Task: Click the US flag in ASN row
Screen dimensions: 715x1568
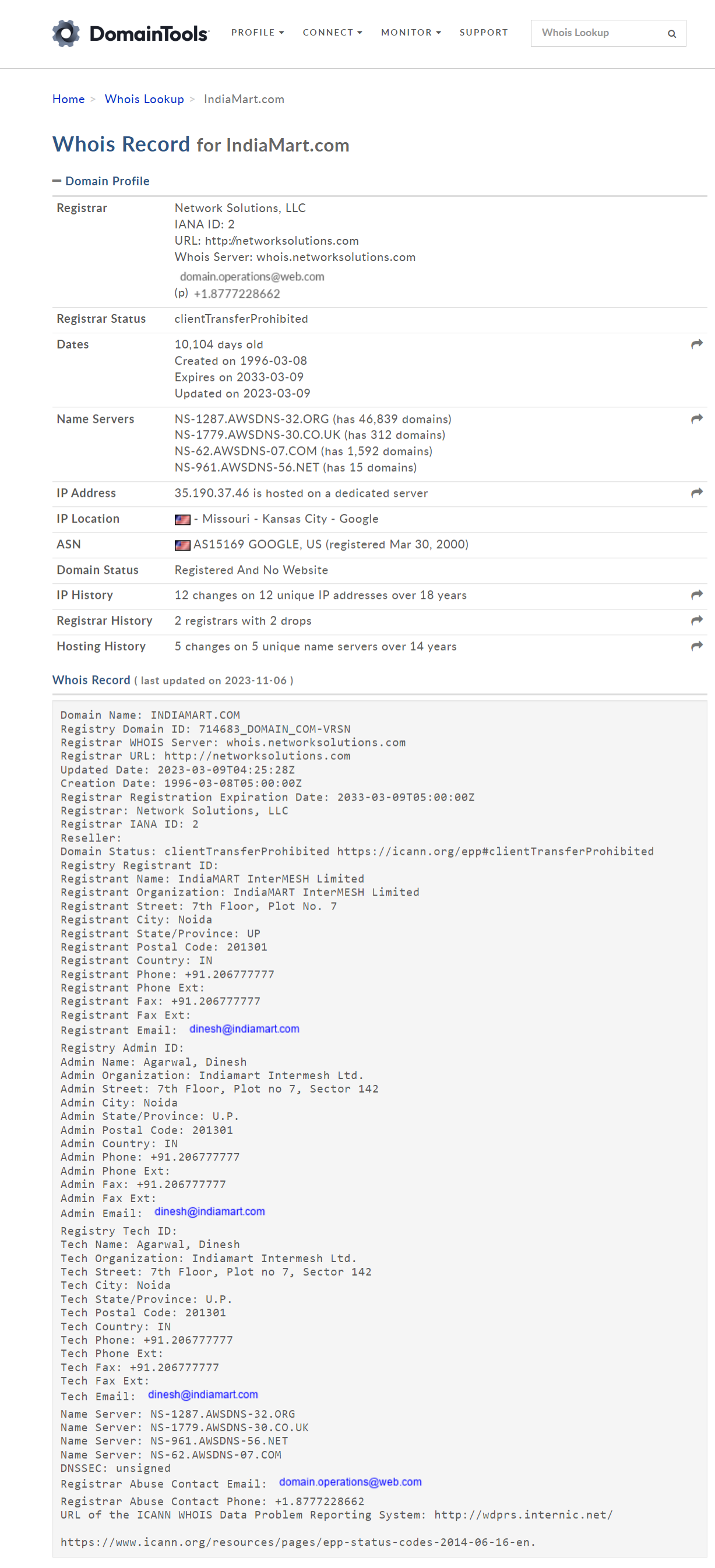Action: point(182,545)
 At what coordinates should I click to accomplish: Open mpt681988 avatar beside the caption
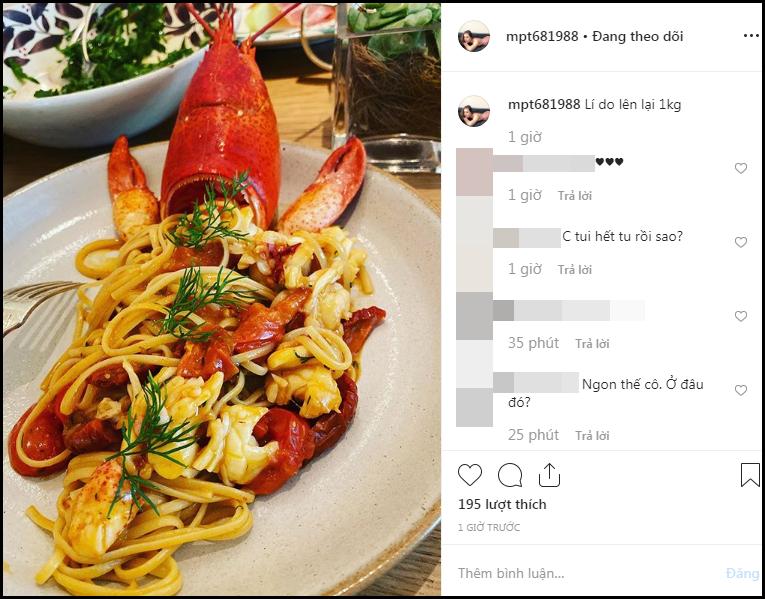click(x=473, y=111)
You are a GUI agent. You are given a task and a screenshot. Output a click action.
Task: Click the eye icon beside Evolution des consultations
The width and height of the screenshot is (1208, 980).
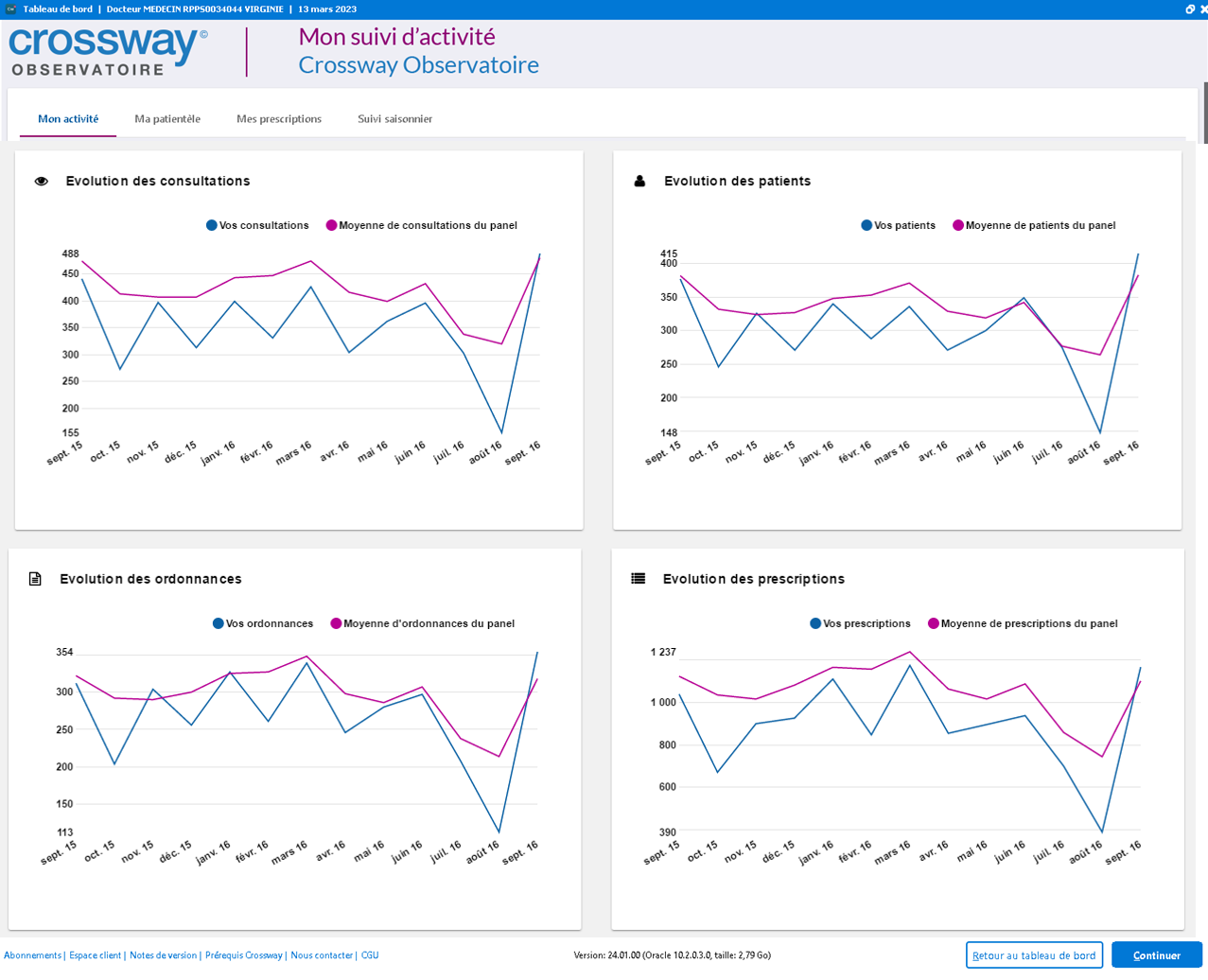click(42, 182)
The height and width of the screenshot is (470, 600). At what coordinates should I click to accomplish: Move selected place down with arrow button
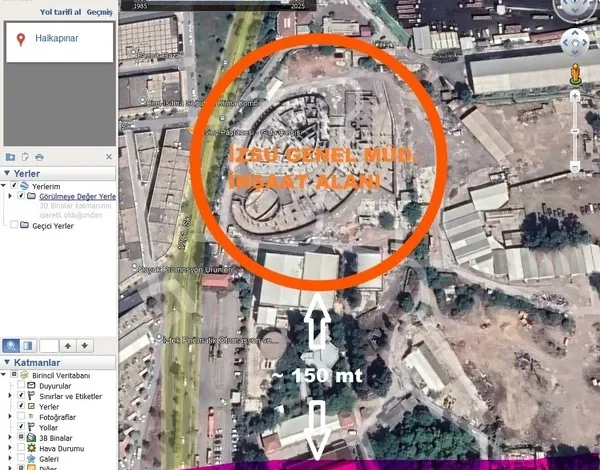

•••••

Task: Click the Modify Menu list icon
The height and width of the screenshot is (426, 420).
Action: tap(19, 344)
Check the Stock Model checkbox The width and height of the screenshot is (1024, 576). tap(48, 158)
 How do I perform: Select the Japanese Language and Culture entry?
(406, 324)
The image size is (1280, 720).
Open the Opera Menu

•••••

Give the number of lines in the listing above where the word "Menu" appears, and nothing else.

__Reply__. 2